In mathematics, the word attribute is used to describe a characteristic or feature of an object—usually within a pattern—that allows for grouping of it with other similar objects and is typically used to describe size, shape, or color of objects in a group.

The term attribute is taught as early as kindergarten where children are often given a set of attribute blocks of differing colors, sizes, and shapes which the children are asked to sort according to a specific attribute, such as by size, color or shape, then asked to sort again by more than one attribute.

In summary, the attribute in math is usually used to describe a geometric pattern and is used generally throughout the course of mathematic study to define certain traits or characteristics of a group of objects in any given scenario, including the area and measurements of a square or the shape of a football.

## Common Attributes in Elementary Mathematics

When students are introduced to mathematical attributes in kindergarten and first grade, they are primarily expected to understand the concept as it applies to physical objects and the basic physical descriptions of these objects, meaning that size, shape, and color are the most common attributes of early mathematics.

Although these basic concepts are later expanded upon in higher mathematics, especially geometry and trigonometry, it's important for young mathematicians to grasp the notion that objects can share similar traits and features that can help them sort large groups of objects into smaller, more manageable groupings of objects.

Later, especially in higher mathematics, this same principle will be applied to calculating totals of quantifiable attributes between groups of objects like in the example below.

## Using Attributes to Compare and Group Objects

Attributes are especially important in early childhood math lessons, where students must grasp a core understanding of how similar shapes and patterns can help group objects together, where they can then be counted and combined or divided equally into different groups.

These core concepts are essential to understanding higher maths, especially in that they provide a basis for simplifying complex equations—from multiplication and division to algebraic and calculus formulas—by observing the patterns and similarities of attributes of particular groups of objects.

Say, for instance, a person had 10 rectangular flower planters that had each had attributes of 12 inches long by 10 inches wide and 5 inches deep.

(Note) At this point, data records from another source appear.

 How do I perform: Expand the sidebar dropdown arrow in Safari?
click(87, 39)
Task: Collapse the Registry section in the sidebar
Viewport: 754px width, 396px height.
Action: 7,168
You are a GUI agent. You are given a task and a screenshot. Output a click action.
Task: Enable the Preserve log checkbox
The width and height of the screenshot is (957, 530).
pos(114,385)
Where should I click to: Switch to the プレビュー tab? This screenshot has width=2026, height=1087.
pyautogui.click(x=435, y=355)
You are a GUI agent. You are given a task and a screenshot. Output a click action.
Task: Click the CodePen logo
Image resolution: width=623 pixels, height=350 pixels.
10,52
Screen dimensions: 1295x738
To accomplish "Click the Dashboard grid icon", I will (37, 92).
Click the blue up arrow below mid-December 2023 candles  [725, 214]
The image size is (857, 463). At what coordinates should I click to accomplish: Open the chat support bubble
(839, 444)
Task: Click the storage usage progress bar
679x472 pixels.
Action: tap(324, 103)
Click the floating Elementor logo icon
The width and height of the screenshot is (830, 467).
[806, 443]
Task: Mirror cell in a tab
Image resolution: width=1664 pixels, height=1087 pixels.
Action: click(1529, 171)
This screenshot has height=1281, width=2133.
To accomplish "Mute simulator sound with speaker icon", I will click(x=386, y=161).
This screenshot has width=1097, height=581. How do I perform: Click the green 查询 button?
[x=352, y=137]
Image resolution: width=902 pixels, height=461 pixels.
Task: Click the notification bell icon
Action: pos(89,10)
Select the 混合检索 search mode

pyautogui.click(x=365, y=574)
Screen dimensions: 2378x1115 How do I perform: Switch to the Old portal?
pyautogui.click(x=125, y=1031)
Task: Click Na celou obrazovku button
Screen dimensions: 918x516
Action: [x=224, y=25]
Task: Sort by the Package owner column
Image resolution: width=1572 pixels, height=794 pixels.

A person would be able to determine that combined surface area of the planters (the length times the width times the number of planters) would equal 600 square inches.

On the other hand, if a person had 10 planters that were 12 inches by 10 inches and 20 planters that were 7 inches by 10 inches, the person would have to group the two different sizes of planters by these attributes in order to quickly determine how much surface area all the planters have between them. The formula, therefore, would read (10 X 12 inches X 10 inches) + (20 X 7 inches X 10 inches) because the two groups' total surface area must be calculated separately since their quantities and sizes differ.